Que faut-il faire pour éradiquer le kidnapping à Kinshasa ?

Les enlèvements via les taxis communément appelés à Kinshasa ketchs, en raison de leur petite taille et leur forme, sont à nouveau signalés dans la capitale congolaise. Ce phénomène a repris encore, à tel point qu’il ne se passe pas un jour sans qu’on puisse avoir kidnappé quelqu’un.  

Célé Kabasele, informaticien : Le kidnapping est un phénomène très fréquent ici à Kinshasa surtout via les taxis communément appelé ketchs, ce phénomène est mondial. Par rapport à votre question que faire pour éradiquer le kidnapping, ll est vraiment difficile d’éradiquer complètement ce phénomène mais on peut être réduire le pourcentage à un taux faible. Étant donné que même dans les pays développés, bien informatisés, les caméras de surveillance partout n’arrivent pas jusqu’à résoudre ce problème, du moins j’essaie de proposer quelques pistes de solution !nous la population, nous devons fournir l’effort de veiller sur nos heures de promenade ; lorsque nous sommes seuls , faire de notre mieux pour éviter les routes moins fréquentées , prendre le transport en commun, toujours activer une option S.O.S dans nos téléphones de sorte que par une touche vous pouvez alerter les gens en cas de danger, identifier le véhicule avant même d’y monter ; lorsqu’on se retrouve dans un quartier non reconnu par nous-mêmes, éviter de s’informer auprès des jeunes garçons, de préférence demander aux dames ou jeunes filles.

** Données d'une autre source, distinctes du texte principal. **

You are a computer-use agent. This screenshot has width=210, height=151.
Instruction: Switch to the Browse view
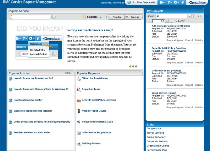[x=132, y=17]
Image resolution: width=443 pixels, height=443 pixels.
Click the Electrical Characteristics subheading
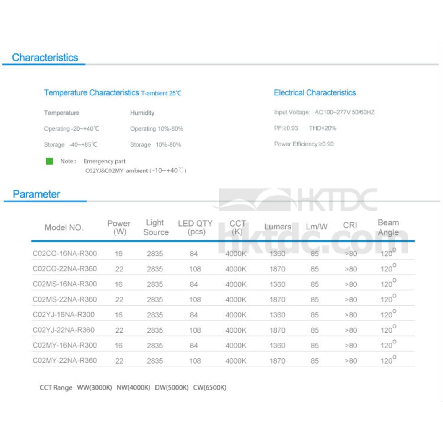(x=315, y=92)
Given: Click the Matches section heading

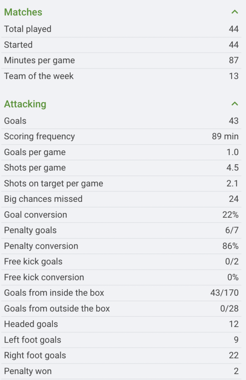Looking at the screenshot, I should tap(23, 12).
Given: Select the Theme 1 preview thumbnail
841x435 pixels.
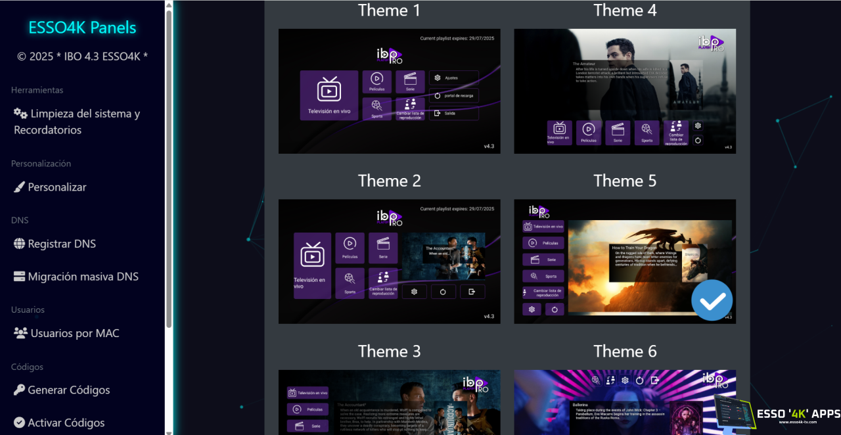Looking at the screenshot, I should 389,91.
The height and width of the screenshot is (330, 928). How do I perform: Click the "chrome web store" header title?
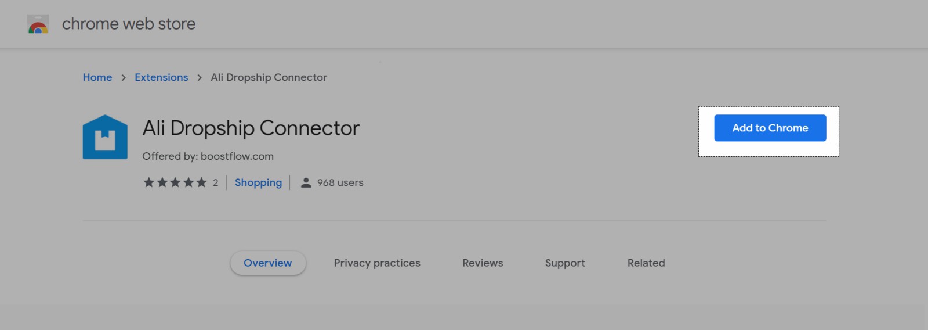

Donc pour moi, la seule façon de réduire ce problème est que nous population, nous devons être prudents à chaque instant et surtout la nuit.

Gad Miteu, ingénieur : Eradiquer le kidnapping est une chose difficile dans la ville de Kinshasa. Mais peut être avec les nouvelles technologies, ce phénomène peut être revu à baisse. La province de Kinshasa doit être dotée des caméras de surveillance partout des caméras thermiques automatiques qui sont un système de dépistage en temps réel, avec une grande précision de mesure jusqu’à une distance de 2 mètres. Aussi l’établissement de l’éclairage public dans toutes les rues de la capitale, car c’est du aussi au manque d’éclairage que ce phénomène s’intensifie. Doter tous les véhicules d’un GPRS, de sorte d’être localisable et contrôler par des services spéciaux de la police congolaise. Éradiquer ce fléau sera impossible, il ne pourra être que réduit à la baisse, car étant donné que lorsqu’on travaille pour sécuriser, l’ennemi travaille aussi pour détourner la sécurité mise en place.

Solange Kapinga, personnellement, il faut qu’on puisse revoir le travail des policiers, s’ils le font bien, au lieu que la police nous protège, elle est aussi impliquée dans la criminalité, j’ose croire que le kidnapping est parfois favorisé par la police, et nécessairement c’est à cause de leurs salaires qui ne répondent même pas à la moitié de leurs besoins ou charges, que l’Etat puisse revoir la vie sociale des policiers et eux aussi vont bien effectuer leurs travail. Si quelqu’un n’est pas en bonne santé physiquement entre autres, il a faim, il sera capable d’accepter n’importe quelle sollicitation pour manger, c’est qui est très fréquent à Kinshasa. Alors si on arrive à améliorer la vie sociale de tout congolais alors là nous constaterons l’éradication progressive de ce phénomène criminel.

Marcel Mbiye, chauffeur : Quant à moi ce phénomène a pris de l’ampleur par manque de la bonne éducation que la génération actuelle ne bénéficie pas, à Kinshasa il y a des enfants qui donnent naissance à des enfants dites-moi quelle éducation cet enfant bénéficiera de ce mineur qui est déjà parent, même à l’école les enseignants eux-mêmes ne sont pas bien éduqués, qu’est-ce qu’il apprendra aux enfants. Le gouvernement doit prendre des dispositions pour les naissances indésirables surtout parmi les jeunes gens. A chaque problème correspond une solution.